Приехала милиция. Сняли отпечатки, начали проводить допросы. Через меня вызвали к дознавателю Юру, который вскоре вернулся из Киргизии и, увидав мою кислую морду, тут же спросил, что случилось. Скрывать было нечего, да и незачем. Брат сразу покатил в райотдел.
Вечером собрались за столом. Как водится, с бутылкой. Сейчас в это трудно поверить, но тогда я впервые попробовал дыню, которая называется «торпеда» – привёз Юрка из Киргизии. У нас на Урале в то время продавали только маленькие жёлтые «Колхозницы» и астраханские «Лады» – сорта урожайные, но не слишком сладкие.
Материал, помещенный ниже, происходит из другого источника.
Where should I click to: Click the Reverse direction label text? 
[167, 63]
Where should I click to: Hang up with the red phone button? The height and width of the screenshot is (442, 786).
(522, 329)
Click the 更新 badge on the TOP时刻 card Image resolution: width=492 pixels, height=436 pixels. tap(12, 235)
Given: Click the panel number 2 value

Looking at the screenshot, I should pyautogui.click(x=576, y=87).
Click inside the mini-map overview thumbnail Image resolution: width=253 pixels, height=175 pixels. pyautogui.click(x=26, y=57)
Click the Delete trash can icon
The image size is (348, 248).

Юрка всё старался успокоить меня, говорил, что поедет в Чайковский к матери и перехватит у ней сумму, необходимую для продолжения отпуска. Рассказал, о чём говорили со следователем. И только приняв на грудь приличное количество спиртного, признался, что на прощание следователь задал ему вопрос: «А не мог ли ЭТО организовать Ваш брат?»
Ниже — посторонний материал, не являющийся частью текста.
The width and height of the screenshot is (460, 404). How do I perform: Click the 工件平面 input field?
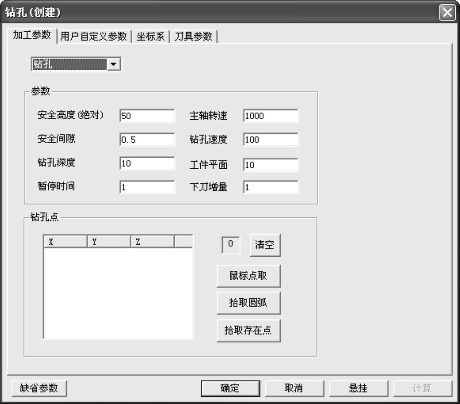tap(270, 165)
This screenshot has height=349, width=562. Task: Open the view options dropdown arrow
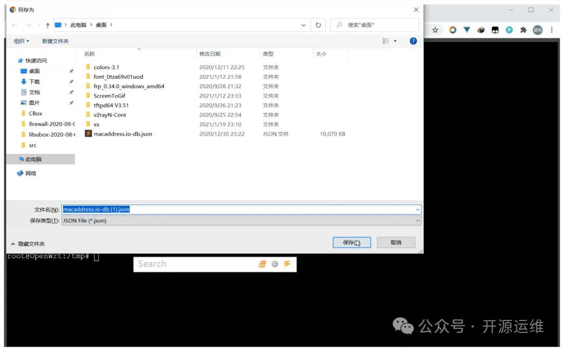395,41
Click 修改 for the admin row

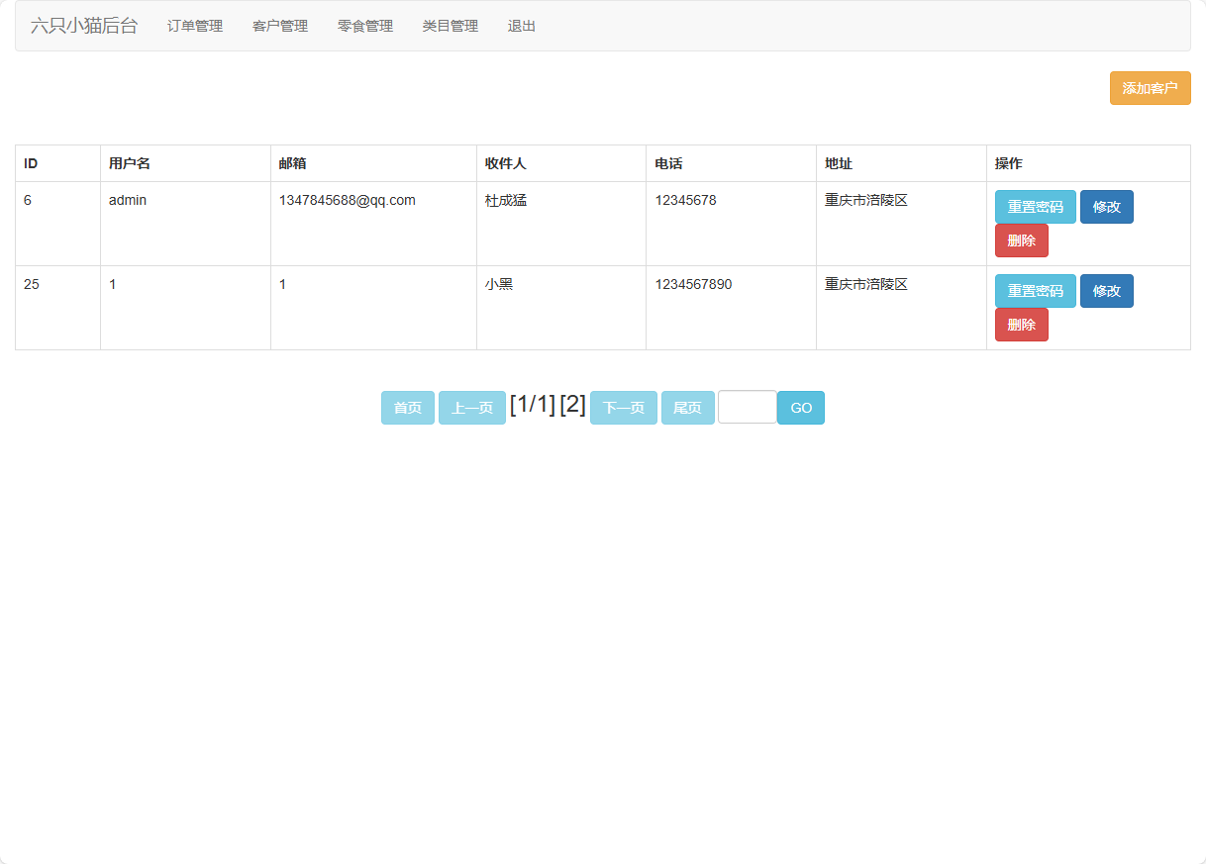[x=1106, y=207]
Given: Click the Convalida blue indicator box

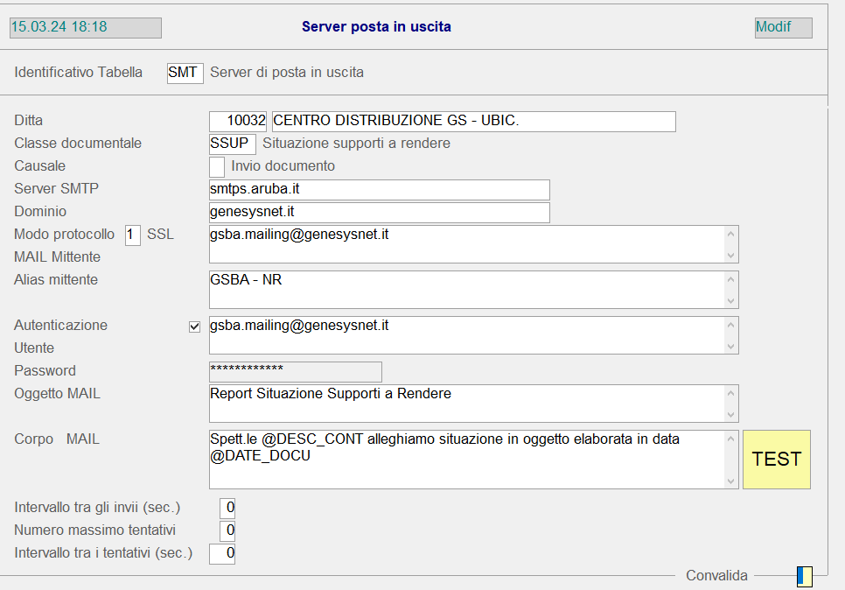Looking at the screenshot, I should (x=805, y=576).
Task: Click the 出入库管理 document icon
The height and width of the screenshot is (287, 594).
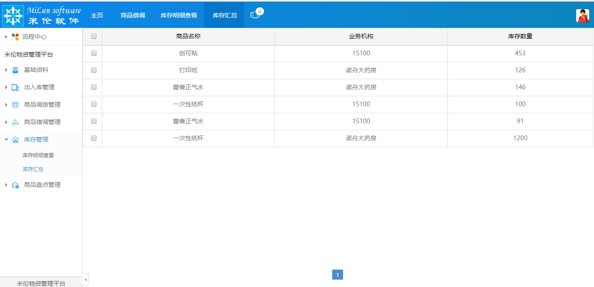Action: [15, 87]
После этих слов я как-то сразу протрезвел и полетел к холодильнику за второй бутылкой.
На следующий день, проводив Юру в Чайковский, попросил своего водителя Виталика Бессонова найти покупателя на мою машину. Это было несложно, если учесть, что даже старые «Жигули» продавались дороже номинала. Машина ушла влёт, тем более, её техническое состояние было на высоте, а за ценой я, учитывая обстоятельства, не гнался и сразу согласился на ту, что предложили.
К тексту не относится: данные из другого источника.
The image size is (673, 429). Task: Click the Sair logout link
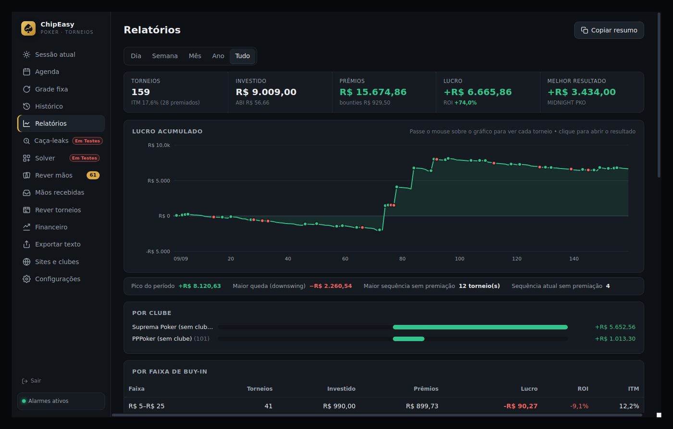point(32,380)
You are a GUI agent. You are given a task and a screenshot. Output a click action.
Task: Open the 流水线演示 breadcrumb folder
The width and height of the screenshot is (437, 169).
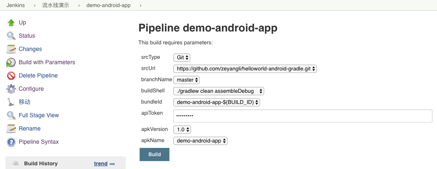(55, 5)
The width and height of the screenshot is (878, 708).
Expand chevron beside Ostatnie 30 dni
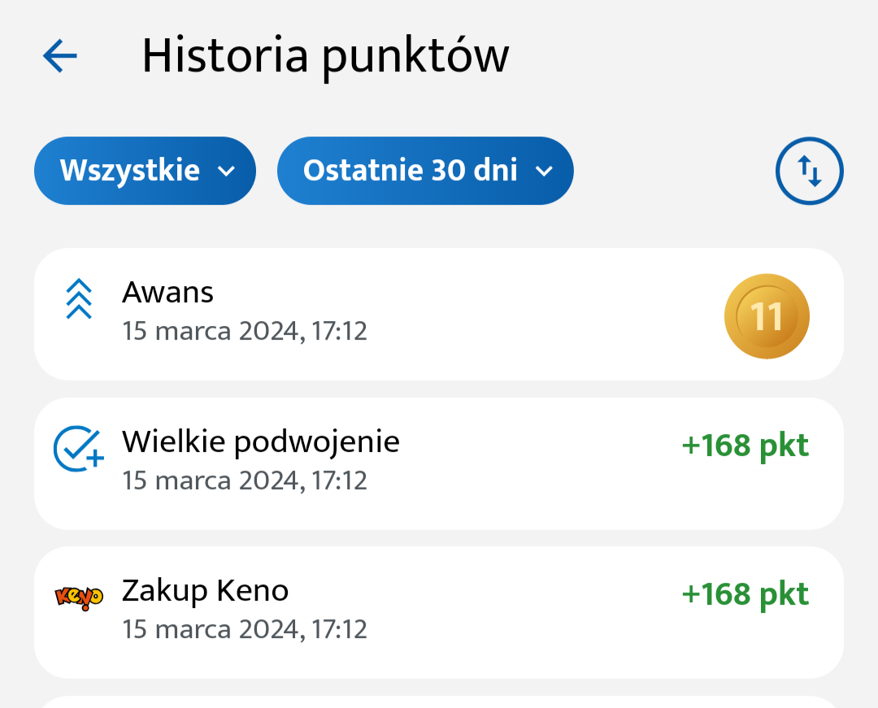coord(544,172)
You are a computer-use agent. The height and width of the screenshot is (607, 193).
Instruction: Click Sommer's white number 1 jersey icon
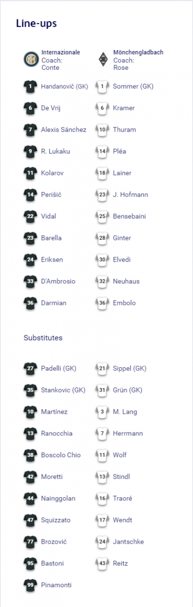pyautogui.click(x=103, y=86)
Когда Юрка вернулся из отпуска, я отдал ему в конверте всю сумму, которую он оставлял. Узнав, откуда деньги, брат очень расстроился, так как понимал, что теперь я долго не смогу снова купить машину, но я объяснил, что после вопроса следователя просто не мог поступить иначе.
Это жизненное кредо – не быть никому должным – присуще мне всю жизнь. Даже если я каким-то образом оказывался в долгу, всегда старался рассчитаться по своим обязательствам как можно быстрее.
На протяжении ещё нескольких месяцев Геннадий Степанович предлагал мне стать начальником депо, но, поняв, видимо, что результата не добьётся, в марте восемьдесят шестого привёз к нам для знакомства Сердюкова Виктора Васильевича, ранее трудившегося в должности руководителя службы пути Свердловской железной дороги. Виктор был старше меня, с большим опытом работы. Он очень быстро понял службу, да к тому же, как выяснилось позже, считал эту работу временной необходимостью: ждал более достойного места на железной дороге, куда и собирался вернуться.
Познакомившись с командой и уяснив, что и с ремонтом, и с эксплуатацией мы неплохо справляемся без его участия, Виктор Васильевич избрал довольно мудрую тактику: просмотрев рано утром сводки с суточными результатами работы депо и проведя короткую планёрку, он оставлял нас с Володей Ситниковым «обсудить некоторые детали», а заканчивал это обсуждение так:
– Ребята, я вам, по-моему, не нужен – вы и сами без меня хорошо справляетесь. Поэтому, если у вас ко мне ничего нет, то я, с вашего разрешения, исчезаю, – и, пожав друг другу руки, мы с улыбками расходились. Обычно это происходило где-то перед обеденным перерывом.
Через некоторое время он исчез совсем, а мы опять остались без начальника: проработав в депо несколько месяцев, Сердюков возглавил завод по ремонту железнодорожной спецтехники, что было ему, конечно, гораздо ближе, чем служба в ТТУ.
В этот раз Сергеев, даже не делая попытки «женить» меня на депо – осознал, наконец, что это бесполезно – назначил начальником Килина Петра Родионовича, который в семьдесят пятом вместе с нами открывал депо в должности зама по эксплуатации. Впоследствии он был переведён в Управление начальником службы движения, где и пребывал до того, как снова появиться у нас.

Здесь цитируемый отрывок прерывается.